Task goal: Quote the entries below from the line with "Task: Select the Ständige Gefahr cell" through the line with "Screen dimensions: 1366x768", both ends included, and only those lines.

Input for this task:
● ● ●
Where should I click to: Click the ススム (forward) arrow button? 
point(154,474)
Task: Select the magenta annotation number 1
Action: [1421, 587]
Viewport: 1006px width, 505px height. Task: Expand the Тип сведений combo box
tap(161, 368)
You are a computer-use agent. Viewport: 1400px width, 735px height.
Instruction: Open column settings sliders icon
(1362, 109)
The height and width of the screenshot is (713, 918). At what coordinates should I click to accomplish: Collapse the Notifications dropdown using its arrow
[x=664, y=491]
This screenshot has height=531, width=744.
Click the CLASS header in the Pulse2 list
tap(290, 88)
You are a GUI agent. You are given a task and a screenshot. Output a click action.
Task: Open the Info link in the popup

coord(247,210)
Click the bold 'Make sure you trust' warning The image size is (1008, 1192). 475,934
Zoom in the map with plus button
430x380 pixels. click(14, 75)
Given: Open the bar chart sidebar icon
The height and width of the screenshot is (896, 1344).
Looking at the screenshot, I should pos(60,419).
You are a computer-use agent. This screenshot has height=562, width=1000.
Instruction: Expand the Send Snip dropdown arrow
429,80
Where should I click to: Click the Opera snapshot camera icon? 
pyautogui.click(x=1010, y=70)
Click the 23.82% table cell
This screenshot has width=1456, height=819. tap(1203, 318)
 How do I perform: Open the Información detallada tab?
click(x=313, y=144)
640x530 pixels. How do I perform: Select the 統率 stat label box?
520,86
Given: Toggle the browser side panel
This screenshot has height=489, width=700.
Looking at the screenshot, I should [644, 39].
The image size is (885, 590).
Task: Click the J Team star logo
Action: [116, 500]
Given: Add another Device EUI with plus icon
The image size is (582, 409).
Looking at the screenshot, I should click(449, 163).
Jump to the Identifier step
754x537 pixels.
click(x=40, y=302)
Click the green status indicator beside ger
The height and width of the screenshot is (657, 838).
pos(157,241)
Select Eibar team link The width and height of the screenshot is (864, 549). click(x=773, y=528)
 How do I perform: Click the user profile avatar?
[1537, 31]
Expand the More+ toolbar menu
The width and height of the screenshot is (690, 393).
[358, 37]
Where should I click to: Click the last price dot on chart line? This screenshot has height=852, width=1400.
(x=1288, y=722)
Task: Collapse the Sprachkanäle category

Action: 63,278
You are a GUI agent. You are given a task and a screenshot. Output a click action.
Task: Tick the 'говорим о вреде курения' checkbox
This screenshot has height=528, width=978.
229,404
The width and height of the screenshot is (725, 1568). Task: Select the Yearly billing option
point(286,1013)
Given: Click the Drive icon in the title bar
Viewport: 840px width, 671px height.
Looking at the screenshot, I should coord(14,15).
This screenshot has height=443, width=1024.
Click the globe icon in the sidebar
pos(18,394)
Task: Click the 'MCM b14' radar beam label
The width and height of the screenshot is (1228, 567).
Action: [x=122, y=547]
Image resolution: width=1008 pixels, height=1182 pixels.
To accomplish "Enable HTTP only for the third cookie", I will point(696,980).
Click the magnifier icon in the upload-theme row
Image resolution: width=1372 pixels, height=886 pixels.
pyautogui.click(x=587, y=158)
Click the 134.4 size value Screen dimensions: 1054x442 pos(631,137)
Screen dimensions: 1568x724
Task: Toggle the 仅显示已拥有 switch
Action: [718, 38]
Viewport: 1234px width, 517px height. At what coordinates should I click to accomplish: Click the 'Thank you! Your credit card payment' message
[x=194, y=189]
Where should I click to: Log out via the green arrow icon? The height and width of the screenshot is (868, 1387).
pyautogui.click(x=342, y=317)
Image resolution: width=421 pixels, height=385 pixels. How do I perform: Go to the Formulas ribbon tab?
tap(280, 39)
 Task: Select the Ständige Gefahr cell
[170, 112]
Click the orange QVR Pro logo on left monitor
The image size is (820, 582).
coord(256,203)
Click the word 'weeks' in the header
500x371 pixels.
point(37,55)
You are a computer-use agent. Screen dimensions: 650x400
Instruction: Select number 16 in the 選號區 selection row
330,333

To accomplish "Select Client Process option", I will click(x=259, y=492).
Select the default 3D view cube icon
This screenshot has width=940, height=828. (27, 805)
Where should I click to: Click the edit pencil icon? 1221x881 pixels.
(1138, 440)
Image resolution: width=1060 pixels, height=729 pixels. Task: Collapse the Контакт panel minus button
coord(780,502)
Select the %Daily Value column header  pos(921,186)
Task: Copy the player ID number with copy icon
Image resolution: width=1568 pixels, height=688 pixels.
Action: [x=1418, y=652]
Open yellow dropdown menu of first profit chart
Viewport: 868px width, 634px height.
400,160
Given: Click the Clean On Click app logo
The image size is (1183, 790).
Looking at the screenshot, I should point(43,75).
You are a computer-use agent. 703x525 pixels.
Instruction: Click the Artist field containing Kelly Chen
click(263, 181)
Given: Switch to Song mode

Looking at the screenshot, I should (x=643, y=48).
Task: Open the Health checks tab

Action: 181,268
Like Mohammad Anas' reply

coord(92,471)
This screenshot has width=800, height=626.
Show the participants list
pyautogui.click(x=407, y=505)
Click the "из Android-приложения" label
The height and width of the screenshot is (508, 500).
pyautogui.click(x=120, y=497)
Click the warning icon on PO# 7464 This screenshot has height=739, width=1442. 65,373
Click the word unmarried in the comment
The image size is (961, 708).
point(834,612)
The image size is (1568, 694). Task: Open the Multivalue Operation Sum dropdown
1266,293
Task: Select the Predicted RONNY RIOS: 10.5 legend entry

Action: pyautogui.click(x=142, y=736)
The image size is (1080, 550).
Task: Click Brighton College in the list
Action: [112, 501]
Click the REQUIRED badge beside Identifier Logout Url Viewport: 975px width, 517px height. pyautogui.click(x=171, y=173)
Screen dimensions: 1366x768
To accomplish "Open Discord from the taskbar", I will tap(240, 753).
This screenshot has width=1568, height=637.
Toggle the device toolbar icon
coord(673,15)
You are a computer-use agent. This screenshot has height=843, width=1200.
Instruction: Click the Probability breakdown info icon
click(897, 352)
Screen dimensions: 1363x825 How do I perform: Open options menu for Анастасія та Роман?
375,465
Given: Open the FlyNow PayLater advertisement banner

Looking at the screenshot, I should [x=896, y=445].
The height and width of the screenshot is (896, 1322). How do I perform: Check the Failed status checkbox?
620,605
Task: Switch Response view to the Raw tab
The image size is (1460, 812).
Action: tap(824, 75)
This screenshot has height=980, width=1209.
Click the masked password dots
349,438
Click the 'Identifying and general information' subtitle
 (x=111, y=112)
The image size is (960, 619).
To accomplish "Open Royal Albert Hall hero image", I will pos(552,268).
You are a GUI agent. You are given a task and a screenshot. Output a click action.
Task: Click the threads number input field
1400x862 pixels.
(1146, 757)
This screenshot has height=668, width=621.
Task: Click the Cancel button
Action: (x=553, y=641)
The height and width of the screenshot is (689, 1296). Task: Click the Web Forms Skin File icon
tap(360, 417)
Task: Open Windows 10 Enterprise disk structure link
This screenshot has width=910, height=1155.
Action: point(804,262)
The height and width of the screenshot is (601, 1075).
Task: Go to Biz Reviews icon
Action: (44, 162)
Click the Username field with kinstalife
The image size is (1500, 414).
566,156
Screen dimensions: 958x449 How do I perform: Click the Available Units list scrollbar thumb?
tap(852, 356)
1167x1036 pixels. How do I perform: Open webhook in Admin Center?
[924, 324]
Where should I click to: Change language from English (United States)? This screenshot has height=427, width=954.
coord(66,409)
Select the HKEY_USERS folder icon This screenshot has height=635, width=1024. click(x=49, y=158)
● ● ●
Solved exercise:
 Task: Select the Ständige Gefahr cell
[170, 112]
Click the orange QVR Pro logo on left monitor
The image size is (820, 582).
coord(256,203)
Click the word 'weeks' in the header
500x371 pixels.
point(37,55)
You are a computer-use agent. Screen dimensions: 650x400
Instruction: Select number 16 in the 選號區 selection row
330,333

To accomplish "Select Client Process option", I will click(x=259, y=492).
Select the default 3D view cube icon
This screenshot has width=940, height=828. (27, 805)
Where should I click to: Click the edit pencil icon? 1221x881 pixels.
(1138, 440)
Image resolution: width=1060 pixels, height=729 pixels. Task: Collapse the Контакт panel minus button
coord(780,502)
Select the %Daily Value column header  pos(921,186)
Task: Copy the player ID number with copy icon
Image resolution: width=1568 pixels, height=688 pixels.
Action: [x=1418, y=652]
Open yellow dropdown menu of first profit chart
Viewport: 868px width, 634px height.
400,160
Given: Click the Clean On Click app logo
The image size is (1183, 790).
Looking at the screenshot, I should point(43,75).
You are a computer-use agent. 703x525 pixels.
Instruction: Click the Artist field containing Kelly Chen
click(263, 181)
Given: Switch to Song mode

Looking at the screenshot, I should (x=643, y=48).
Task: Open the Health checks tab

Action: 181,268
Like Mohammad Anas' reply

coord(92,471)
This screenshot has width=800, height=626.
Show the participants list
pyautogui.click(x=407, y=505)
Click the "из Android-приложения" label
The height and width of the screenshot is (508, 500).
pyautogui.click(x=120, y=497)
Click the warning icon on PO# 7464 This screenshot has height=739, width=1442. 65,373
Click the word unmarried in the comment
The image size is (961, 708).
point(834,612)
The image size is (1568, 694). Task: Open the Multivalue Operation Sum dropdown
1266,293
Task: Select the Predicted RONNY RIOS: 10.5 legend entry

Action: pyautogui.click(x=142, y=736)
The image size is (1080, 550).
Task: Click Brighton College in the list
Action: [112, 501]
Click the REQUIRED badge beside Identifier Logout Url Viewport: 975px width, 517px height. pyautogui.click(x=171, y=173)
Screen dimensions: 1366x768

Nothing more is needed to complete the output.